**Your task:** Exactly reproduce the lines from the line containing "Collapse the Все документы group" to the end of the data below, inclusive, and nothing else.

Entries taken from a collection:
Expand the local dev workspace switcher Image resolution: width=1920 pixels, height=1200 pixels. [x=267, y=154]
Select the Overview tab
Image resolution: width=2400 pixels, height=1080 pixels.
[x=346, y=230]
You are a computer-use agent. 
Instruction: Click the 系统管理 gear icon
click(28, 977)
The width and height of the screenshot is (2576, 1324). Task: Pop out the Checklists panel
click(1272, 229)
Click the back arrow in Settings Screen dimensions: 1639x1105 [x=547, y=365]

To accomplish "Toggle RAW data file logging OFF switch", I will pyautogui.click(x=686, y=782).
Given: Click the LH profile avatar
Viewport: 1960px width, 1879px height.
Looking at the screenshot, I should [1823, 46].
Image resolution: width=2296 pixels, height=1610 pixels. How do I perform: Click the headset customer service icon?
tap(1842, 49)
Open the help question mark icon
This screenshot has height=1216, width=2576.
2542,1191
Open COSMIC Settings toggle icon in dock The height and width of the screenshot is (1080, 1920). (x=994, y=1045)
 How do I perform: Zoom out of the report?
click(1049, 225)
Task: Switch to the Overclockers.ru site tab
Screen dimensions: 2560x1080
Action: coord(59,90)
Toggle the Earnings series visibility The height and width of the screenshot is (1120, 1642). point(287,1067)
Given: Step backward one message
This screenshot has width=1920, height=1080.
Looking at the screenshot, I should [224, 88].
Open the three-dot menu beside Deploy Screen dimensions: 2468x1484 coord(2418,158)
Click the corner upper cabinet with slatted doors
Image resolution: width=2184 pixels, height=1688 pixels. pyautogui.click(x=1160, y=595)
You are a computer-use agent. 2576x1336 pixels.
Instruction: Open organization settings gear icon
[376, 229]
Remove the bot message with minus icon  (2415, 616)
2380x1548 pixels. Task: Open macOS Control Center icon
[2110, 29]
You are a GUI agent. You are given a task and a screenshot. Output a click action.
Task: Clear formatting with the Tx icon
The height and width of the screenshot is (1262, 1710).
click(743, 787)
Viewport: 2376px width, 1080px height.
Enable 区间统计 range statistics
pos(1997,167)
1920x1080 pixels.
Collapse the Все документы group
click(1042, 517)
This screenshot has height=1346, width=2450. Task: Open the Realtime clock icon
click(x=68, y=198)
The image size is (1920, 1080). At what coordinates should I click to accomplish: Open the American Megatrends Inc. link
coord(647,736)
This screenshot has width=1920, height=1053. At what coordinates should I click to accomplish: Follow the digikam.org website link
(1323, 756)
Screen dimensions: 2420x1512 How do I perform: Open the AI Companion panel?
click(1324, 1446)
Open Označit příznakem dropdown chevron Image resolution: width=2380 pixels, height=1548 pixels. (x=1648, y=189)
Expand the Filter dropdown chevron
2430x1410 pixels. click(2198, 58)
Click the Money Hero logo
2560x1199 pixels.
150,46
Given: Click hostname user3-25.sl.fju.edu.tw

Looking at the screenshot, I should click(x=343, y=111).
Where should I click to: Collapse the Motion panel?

**Output below:**
Collapse the Все документы group
click(1042, 517)
This screenshot has height=1346, width=2450. Task: Open the Realtime clock icon
click(x=68, y=198)
The image size is (1920, 1080). At what coordinates should I click to accomplish: Open the American Megatrends Inc. link
coord(647,736)
This screenshot has width=1920, height=1053. At what coordinates should I click to accomplish: Follow the digikam.org website link
(1323, 756)
Screen dimensions: 2420x1512 How do I perform: Open the AI Companion panel?
click(1324, 1446)
Open Označit příznakem dropdown chevron Image resolution: width=2380 pixels, height=1548 pixels. (x=1648, y=189)
Expand the Filter dropdown chevron
2430x1410 pixels. click(2198, 58)
Click the Money Hero logo
2560x1199 pixels.
150,46
Given: Click hostname user3-25.sl.fju.edu.tw

Looking at the screenshot, I should click(x=343, y=111).
Where should I click to: Collapse the Motion panel?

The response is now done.